En virtud de esto, es importante destacar lo que precisa la Carta de San Francisco (1945) de la Organización de Naciones Unidas, en la cual se confirma la soberanía estatal como principio de orden internacional, elevando el respeto por los Derechos Humanos como principio constitucional del orden internacional contemporáneo. Además, recordemos que dentro de los propósitos de esta Organización se encuentra el desarrollar y estimular el respeto por los Derechos Humanos, manteniendo la paz y seguridad nacional, lo cual se genera, especialmente en los instrumentos internacionales que reconocen ciertos derechos y obligaciones individuales que han sido suscritos por numerosos Estados e incorporados a su legislación interna (como por ejemplo, la Declaración Universal de Derechos Humanos).

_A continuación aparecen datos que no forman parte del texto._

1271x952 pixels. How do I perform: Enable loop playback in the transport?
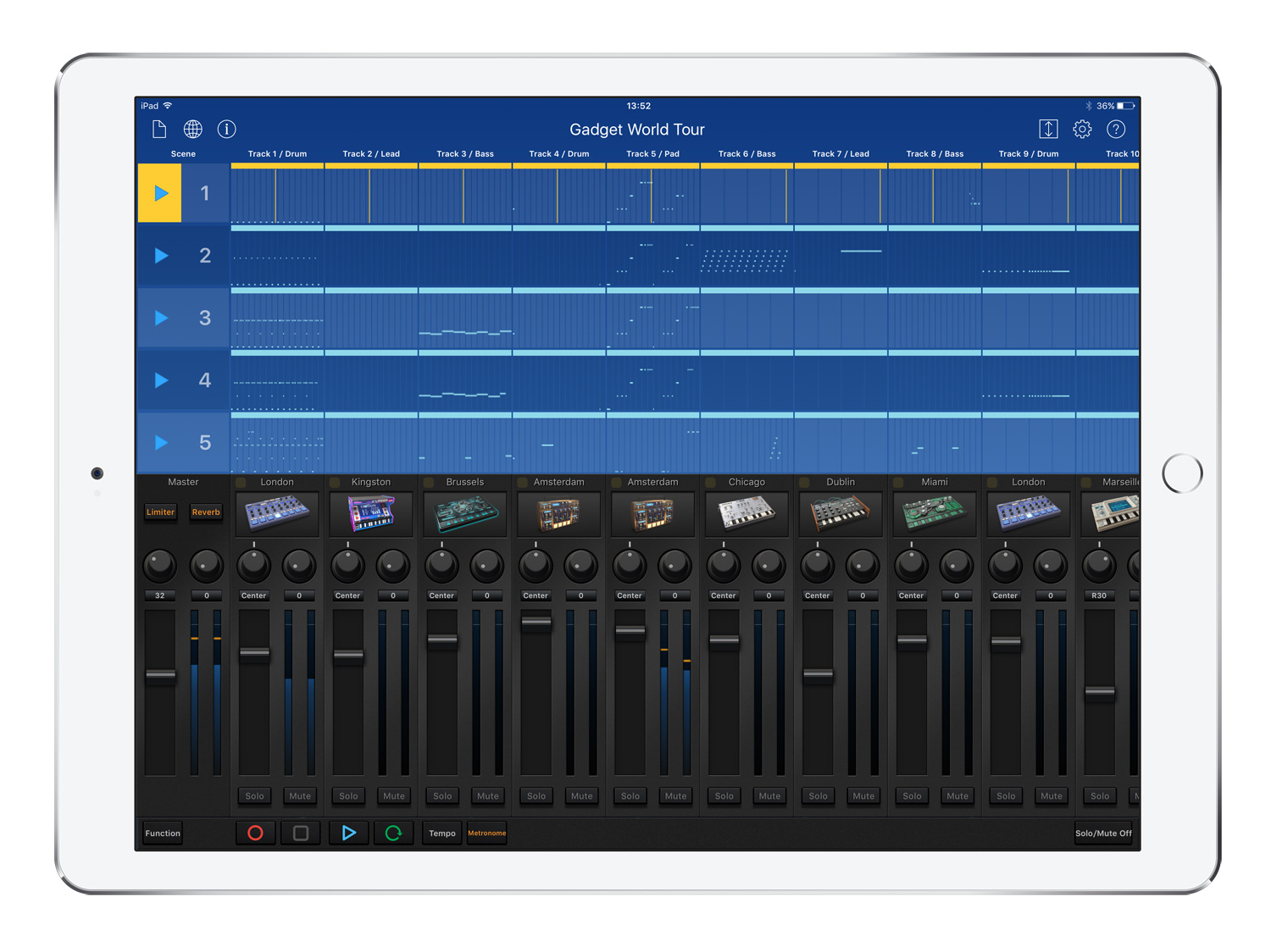[x=393, y=833]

Pese a esta protección internacional, aún así, el Estado se considera un ente necesario, ya que a través de él se logra efectivamente la garantía de los derechos consagrados en las convenciones (los cuales son derechos inherentes a la persona) en el caso de ser violados; esto porque es el Estado quien debe adoptar las medidas necesarias para evitar estas circunstancias.

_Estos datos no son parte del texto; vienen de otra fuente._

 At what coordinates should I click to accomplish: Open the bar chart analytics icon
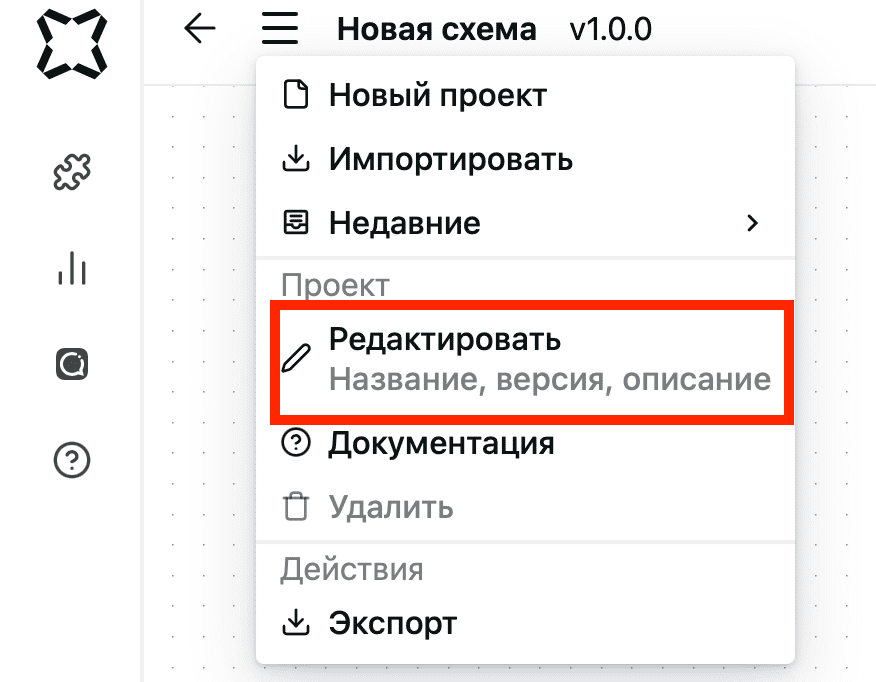72,269
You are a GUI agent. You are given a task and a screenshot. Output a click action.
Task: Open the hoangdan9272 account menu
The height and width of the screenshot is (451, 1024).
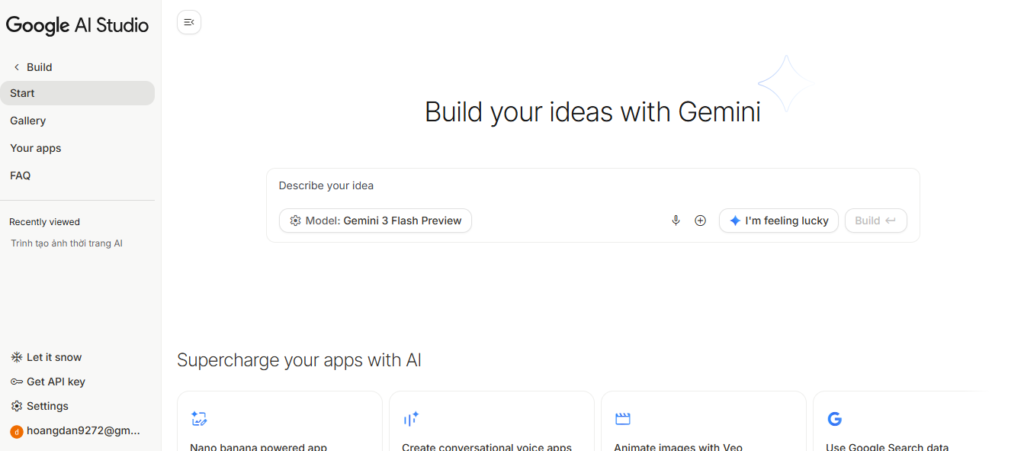click(83, 431)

También tenemos que considerar que sólo a través del Estado pueden las normas de Derecho Internacional afectar al individuo, ello porque éste sólo será sujeto de derechos cuando el sistema internacional se los otorgue, al igual que obligaciones internacionales; más excepcionalmente será, cuando necesite que se hagan efectivos estos derechos ante una violación de obligaciones en el plano internacional.

En cuanto a la responsabilidad penal, es válido mencionar que la efectiva implantación de la responsabilidad internacional del individuo depende que se haga efectiva la exigencia de responsabilidad internacional del Estado, entendiéndose así el carácter complementario de la legislación de la Corte Penal Internacional.

En este aspecto, se ven aparejadas dos tipos de responsabilidades:

– Ante el incumplimiento de obligaciones de tipificación de conductas y su represión.

– Responsabilidad internacional del Estado ante el Derecho Internacional por acto u omisión atribuible.

Como es posible deducir de la definición de lesa humanidad por el Estatuto de Roma (artículo 7), el sujeto pasivo en este delito es la población civil. Aquí surge un problema, ya que este término puede ser interpretado ampliamente; sin embargo, la doctrina internacional ha llegado a esta conclusión general: Por “población” se comprende un conjunto de personas que habitan un área geográfica determinada. Se ha discutido si este concepto abarca o no una pluralidad de víctimas (al referirse a grupo), concluyéndose que no es necesario atender a una generalidad de personas, sino que al utilizar la palabra “conjunto” se refiere a la humanidad en general, ello sin importar la cantidad o calidad de las víctimas (salvo se requiera como elemento adicional al tipo, por ejemplo, en delitos de persecución).

Respecto al término “civil” se refiere a un carácter de persona, contraponiéndose a la posición de combatiente en el ataque o a quien goce de algún estatuto (no necesariamente se excluye en porte de armas, ya que se ha aceptado que quien posea un arma en su defensa no significa que pertenezca a las Fuerzas Armadas, por ejemplo); incluye la doctrina a movimientos de resistencia y excombatientes.

Así, es como la Corte Penal Internacional tiene una jurisdicción complementaria a la nacional, ya que la conducta del Estado tiene que ser de prevención de los delitos al tipificar la conducta, y además, de juzgar a los imputados, o bien, extraditarlos de ser así. Además, el Estado tiene la responsabilidad internacional que emana de haber ratificado el Estatuto de Roma (en el año 2009 nuestro país, y ampliamente recogido por diversas naciones).